Our key interest here is to explore viable ways of engaging engineering and scientific knowledge about:

o landfills – siting, design, construction, operations and post-closure care, leachate, contaminants of concern and so on

o Bioreactors – new methods of landfill operations are being advocated on the basis of some benefits (e.g. energy recovery and allowing more waste to be disposed in a given landfill) without fully understanding the potential consequences in terms of the longterm performance of the liner systems

o Recycling – forms of diversion that are actually routinely landfilled, or, in their recycling, produce hazardous toxins and require considerable energy with consequential environmental impacts.

With citizen concerns about the practicalities of waste disposal, policy concerns with adhering to provincial and municipal regulations, industry concerns with profit-making, and global concern with increased consumption and disposal.

I want to highlight two further key aspects of this project. The first is the project’s commitment to transdisciplinarity, which involves both the learning and appreciation of several disciplines that span the humanities, and social and natural sciences, as well as how the topic of waste flow might be transformed through a transdisciplinary approach. The second key aspect is graduate and postgraduate training. I currently supervise three graduate students whose research projects focus on important aspects of waste flow, including indigenous issues, industry take-up of waste management regulations, and university institution waste management policies and practices. These graduate students are forging important relationships with the numerous graduate students in engineering and science who are also studying various aspects of waste management. I believe this generation of graduate students is building transdisciplinary research approaches into their training in innovative ways that my generation of academics tended not to do, and that this approach has the potential to transform academia in positive ways.

• _Data extracts_:
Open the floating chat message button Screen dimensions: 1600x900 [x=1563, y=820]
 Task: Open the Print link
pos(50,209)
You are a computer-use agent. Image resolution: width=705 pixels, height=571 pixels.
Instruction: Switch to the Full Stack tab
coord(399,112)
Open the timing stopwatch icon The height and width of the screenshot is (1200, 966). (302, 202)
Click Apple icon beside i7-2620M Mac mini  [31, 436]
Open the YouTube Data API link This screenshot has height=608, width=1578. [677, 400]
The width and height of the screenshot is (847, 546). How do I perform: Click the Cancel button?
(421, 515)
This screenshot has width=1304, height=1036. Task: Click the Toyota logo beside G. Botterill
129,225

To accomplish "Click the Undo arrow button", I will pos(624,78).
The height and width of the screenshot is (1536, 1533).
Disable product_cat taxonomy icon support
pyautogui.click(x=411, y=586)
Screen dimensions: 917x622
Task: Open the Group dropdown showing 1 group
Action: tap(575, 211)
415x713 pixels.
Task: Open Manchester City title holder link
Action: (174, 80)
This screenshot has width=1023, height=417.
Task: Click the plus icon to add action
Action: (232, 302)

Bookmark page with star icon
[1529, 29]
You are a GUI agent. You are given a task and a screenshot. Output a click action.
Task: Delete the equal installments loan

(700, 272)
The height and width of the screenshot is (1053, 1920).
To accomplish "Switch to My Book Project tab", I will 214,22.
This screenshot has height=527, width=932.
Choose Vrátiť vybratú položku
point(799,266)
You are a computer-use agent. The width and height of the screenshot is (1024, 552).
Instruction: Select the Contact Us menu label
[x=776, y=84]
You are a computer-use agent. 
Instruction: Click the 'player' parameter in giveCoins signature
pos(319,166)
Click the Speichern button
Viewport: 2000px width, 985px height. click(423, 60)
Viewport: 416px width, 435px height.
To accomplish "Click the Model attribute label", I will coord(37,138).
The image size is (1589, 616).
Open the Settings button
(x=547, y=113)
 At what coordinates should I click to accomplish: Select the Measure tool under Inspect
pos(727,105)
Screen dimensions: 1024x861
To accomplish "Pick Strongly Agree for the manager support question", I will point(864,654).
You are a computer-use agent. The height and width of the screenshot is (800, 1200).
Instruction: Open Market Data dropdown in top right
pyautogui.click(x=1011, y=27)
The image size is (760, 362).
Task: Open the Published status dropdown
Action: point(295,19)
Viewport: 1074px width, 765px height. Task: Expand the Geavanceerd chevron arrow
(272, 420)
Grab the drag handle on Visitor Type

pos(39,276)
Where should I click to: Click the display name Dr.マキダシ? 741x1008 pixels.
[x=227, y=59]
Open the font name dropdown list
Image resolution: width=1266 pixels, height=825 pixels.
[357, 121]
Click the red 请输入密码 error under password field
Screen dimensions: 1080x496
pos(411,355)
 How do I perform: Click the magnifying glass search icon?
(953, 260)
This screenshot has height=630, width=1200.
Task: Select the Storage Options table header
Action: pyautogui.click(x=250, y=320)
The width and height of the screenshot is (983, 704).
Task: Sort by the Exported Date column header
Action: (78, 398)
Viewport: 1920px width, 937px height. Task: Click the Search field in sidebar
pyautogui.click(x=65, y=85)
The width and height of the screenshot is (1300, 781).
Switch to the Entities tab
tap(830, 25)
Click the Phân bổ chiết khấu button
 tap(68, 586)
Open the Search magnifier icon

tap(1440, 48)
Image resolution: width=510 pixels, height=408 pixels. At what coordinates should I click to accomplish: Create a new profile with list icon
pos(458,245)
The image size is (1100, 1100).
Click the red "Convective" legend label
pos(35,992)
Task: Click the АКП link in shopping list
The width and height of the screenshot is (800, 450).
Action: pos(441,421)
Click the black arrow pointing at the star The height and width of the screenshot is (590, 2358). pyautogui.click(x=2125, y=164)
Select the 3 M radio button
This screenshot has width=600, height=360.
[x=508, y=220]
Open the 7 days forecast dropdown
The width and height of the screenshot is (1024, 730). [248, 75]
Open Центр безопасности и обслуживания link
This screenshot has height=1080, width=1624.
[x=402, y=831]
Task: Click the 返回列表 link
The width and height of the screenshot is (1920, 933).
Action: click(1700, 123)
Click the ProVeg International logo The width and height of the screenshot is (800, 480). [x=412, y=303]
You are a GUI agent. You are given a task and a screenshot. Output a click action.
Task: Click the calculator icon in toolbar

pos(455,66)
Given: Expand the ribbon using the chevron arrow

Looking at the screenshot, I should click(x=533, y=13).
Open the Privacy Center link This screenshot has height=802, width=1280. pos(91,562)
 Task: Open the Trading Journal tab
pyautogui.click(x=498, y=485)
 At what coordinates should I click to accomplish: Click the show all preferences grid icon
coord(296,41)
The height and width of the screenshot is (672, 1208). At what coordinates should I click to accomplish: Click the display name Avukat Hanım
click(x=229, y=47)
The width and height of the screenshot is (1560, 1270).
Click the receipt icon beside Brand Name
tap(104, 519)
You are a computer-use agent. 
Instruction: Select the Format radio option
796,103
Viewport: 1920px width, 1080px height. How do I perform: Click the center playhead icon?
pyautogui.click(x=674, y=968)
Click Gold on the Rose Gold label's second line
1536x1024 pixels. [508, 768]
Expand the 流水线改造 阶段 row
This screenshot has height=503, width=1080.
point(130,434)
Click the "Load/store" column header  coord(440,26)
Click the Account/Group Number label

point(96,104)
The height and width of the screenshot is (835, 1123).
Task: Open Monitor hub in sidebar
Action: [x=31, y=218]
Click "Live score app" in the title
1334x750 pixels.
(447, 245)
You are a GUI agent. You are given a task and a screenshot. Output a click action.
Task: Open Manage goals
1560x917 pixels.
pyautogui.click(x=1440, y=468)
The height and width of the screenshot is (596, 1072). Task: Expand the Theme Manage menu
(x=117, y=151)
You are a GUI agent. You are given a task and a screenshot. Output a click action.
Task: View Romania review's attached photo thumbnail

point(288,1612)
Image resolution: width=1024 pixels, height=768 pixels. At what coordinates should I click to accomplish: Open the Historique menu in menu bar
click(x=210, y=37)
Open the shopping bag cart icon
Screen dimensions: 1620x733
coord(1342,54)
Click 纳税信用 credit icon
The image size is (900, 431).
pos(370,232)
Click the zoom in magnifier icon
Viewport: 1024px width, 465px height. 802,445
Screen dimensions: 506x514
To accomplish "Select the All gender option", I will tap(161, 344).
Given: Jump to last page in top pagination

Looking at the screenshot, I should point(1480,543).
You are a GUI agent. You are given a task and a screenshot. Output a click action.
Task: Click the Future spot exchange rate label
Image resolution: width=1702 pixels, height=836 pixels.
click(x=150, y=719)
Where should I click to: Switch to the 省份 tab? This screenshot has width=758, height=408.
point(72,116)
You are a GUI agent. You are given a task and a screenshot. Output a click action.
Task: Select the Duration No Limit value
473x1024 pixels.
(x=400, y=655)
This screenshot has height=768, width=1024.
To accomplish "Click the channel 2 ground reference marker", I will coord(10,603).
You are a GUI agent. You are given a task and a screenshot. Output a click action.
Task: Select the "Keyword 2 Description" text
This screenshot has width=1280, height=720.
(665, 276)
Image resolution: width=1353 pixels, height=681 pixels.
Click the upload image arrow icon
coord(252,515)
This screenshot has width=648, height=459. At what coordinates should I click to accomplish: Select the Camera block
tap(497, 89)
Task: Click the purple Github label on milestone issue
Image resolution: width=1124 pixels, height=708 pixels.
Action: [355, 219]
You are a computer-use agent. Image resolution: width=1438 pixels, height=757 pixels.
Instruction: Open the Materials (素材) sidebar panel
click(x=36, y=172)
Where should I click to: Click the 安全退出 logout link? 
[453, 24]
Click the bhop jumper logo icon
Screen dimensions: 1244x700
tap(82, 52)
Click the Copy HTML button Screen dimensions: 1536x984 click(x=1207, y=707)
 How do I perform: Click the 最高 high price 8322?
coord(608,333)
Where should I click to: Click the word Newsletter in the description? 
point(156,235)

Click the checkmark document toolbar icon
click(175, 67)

• _Parts of the exercise_:
1. According to the waste flow passage, how many graduate students does the writer currently supervise?
2. List each focus of the research projects of the graduate students the writer supervises, as named in the waste flow passage.
3. Reproduce the portion of the waste flow passage starting at "o Recycling –" and ending at "consequential environmental impacts.".
The entries have no connection to the waste flow passage.

• _Written answers_:
1. Three.

2.
- Indigenous issues
- Industry take-up of waste management regulations
- University institution waste management policies and practices

3.
o Recycling – forms of diversion that are actually routinely landfilled, or, in their recycling, produce hazardous toxins and require considerable energy with consequential environmental impacts.